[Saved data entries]

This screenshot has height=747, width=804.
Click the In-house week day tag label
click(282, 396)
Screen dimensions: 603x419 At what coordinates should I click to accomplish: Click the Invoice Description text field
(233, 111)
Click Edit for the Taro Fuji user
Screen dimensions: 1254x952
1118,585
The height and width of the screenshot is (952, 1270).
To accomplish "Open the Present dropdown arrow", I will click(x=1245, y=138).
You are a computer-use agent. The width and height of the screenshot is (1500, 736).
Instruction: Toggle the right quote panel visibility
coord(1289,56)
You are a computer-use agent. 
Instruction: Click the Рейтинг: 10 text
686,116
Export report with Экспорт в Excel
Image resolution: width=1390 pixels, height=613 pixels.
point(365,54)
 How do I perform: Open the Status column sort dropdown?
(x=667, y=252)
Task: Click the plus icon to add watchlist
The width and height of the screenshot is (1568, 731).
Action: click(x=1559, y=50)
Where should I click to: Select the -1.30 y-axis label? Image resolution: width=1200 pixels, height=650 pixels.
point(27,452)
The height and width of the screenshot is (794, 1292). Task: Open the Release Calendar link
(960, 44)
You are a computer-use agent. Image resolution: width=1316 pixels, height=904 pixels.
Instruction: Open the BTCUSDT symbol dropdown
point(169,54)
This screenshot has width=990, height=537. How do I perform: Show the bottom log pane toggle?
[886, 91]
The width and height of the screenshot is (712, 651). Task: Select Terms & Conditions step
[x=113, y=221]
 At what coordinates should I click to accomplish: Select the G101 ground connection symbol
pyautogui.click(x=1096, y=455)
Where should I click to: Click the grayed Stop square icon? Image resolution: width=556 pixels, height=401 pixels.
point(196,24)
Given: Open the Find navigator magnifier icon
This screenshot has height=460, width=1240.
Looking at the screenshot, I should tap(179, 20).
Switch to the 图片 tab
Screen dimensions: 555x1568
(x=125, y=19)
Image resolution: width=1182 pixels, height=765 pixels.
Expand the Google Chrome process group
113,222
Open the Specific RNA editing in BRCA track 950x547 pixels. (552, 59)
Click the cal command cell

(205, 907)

To do » Gather each line from the entries above that includes the word "agent".

Solution to the exercise »
You are a computer-use agent. The width and height of the screenshot is (1500, 736).
You are a computer-use agent. 
You are a computer-use agent. Image resolution: width=1316 pixels, height=904 pixels.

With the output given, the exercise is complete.